- TO DO -
Write out exactly the lines of the entries below from the one holding "The height and" to the one holding "the SDC_E_CT_LV_CABL-TRA family", inclusive, and leave out all other lines.

- INPUT -
Segment Open

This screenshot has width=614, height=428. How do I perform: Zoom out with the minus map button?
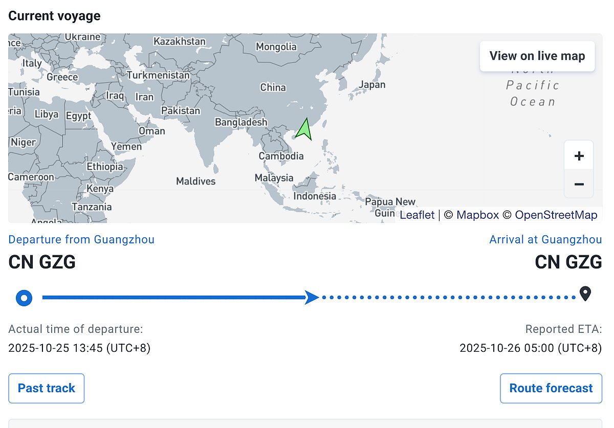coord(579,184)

Segment Closed
Segment Open

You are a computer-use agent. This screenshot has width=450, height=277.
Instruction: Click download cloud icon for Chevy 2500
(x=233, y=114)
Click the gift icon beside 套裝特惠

Segment Closed
Segment Open

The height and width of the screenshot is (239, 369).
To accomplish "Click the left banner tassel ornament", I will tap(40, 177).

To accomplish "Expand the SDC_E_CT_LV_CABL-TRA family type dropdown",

Segment Closed

- SOLUTION -
The height and width of the screenshot is (239, 369).
To accomplish "Click the left banner tassel ornament", I will tap(40, 177).

To accomplish "Expand the SDC_E_CT_LV_CABL-TRA family type dropdown",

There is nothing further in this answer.